▸ **데이터 기록**:
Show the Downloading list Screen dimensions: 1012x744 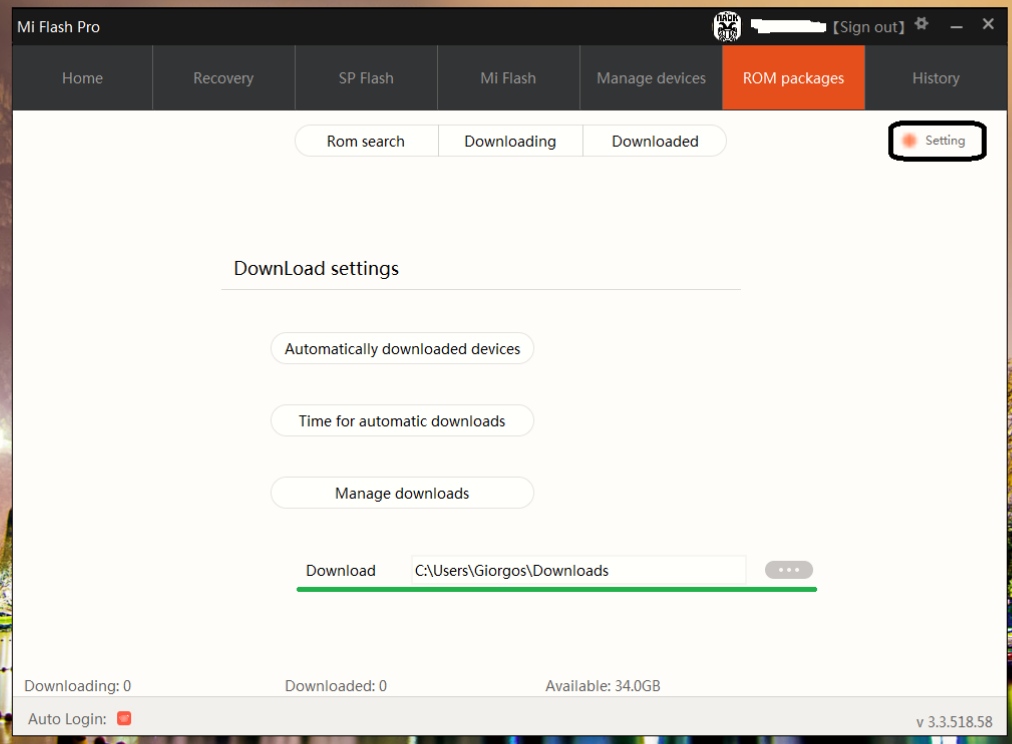pos(510,141)
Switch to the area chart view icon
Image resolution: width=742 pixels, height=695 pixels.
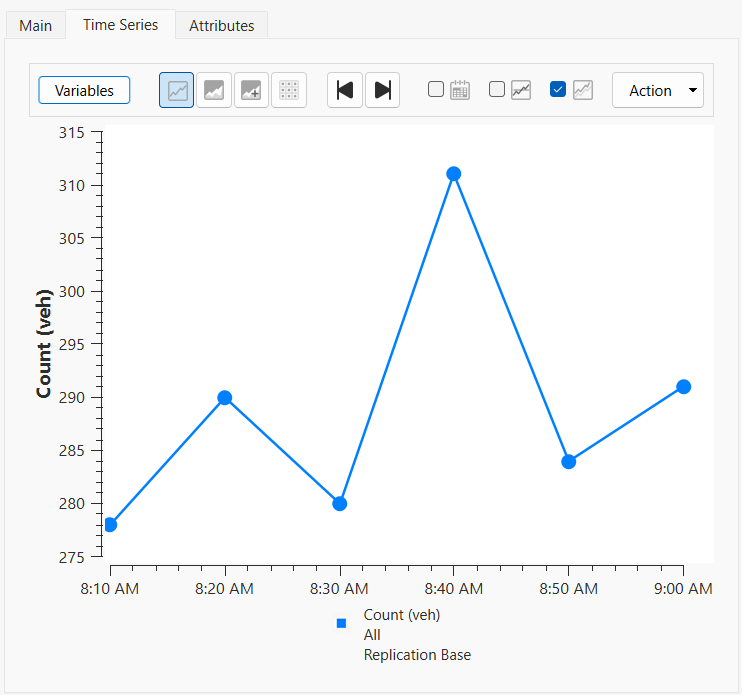tap(214, 90)
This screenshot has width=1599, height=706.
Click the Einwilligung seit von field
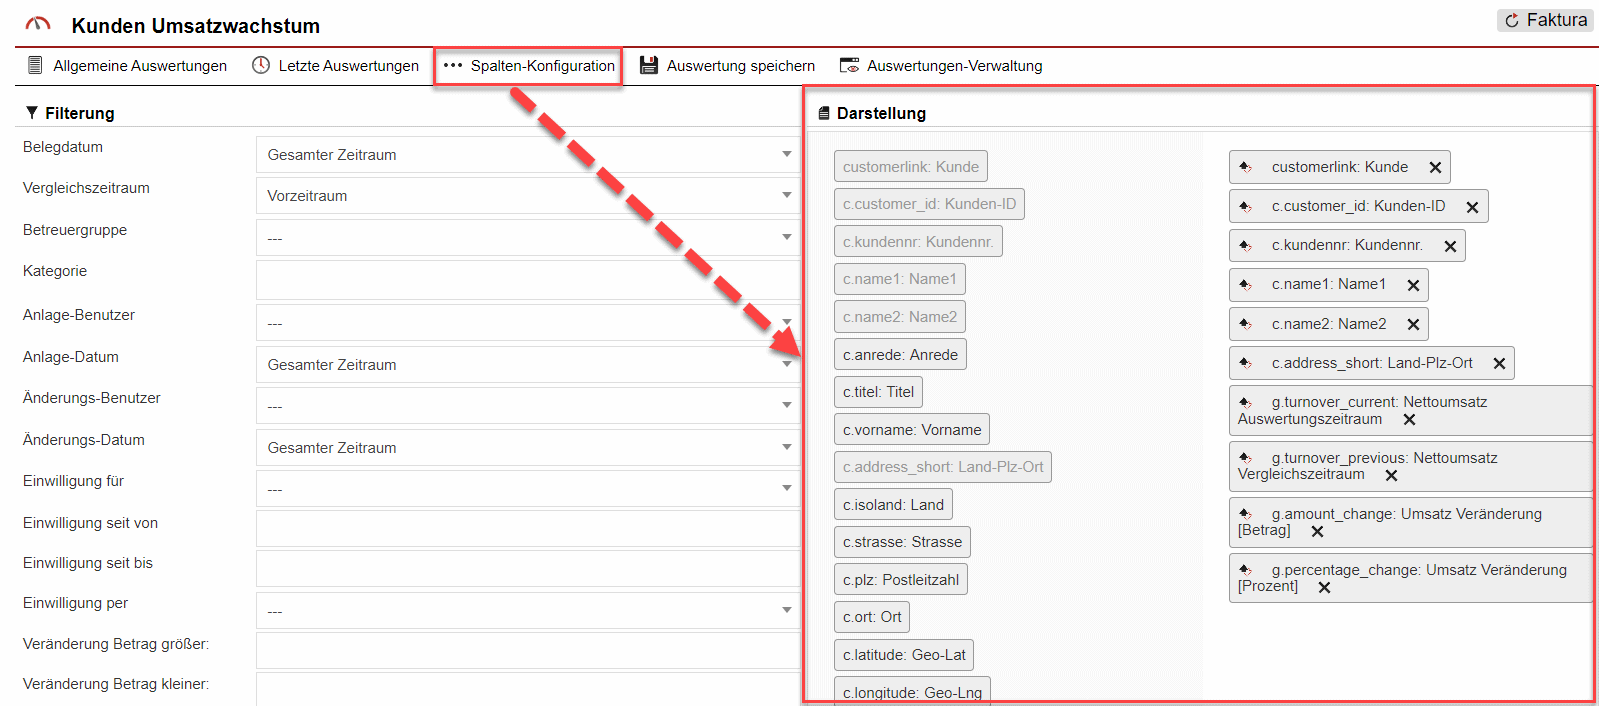point(527,528)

▸ **과제 지시**:
위 기록 중 "Switch to the area chart view icon" 문구가 있는 줄부터 기록 끝까지를 지시와 답 두 열로 된 CSV로 옮기되, 지시 하나당 한 행으로 하세요. 각 값은 줄바꿈을 공백으로 바꿔 따옴표로 감싼 필드 하나에 넣고, 그림은 빼세요.

▸ **과제 결과**:
지시,답
"Switch to the area chart view icon Image resolution: width=742 pixels, height=695 pixels.","tap(214, 90)"
"This screenshot has width=1599, height=706. Click the Einwilligung seit von field","point(527,528)"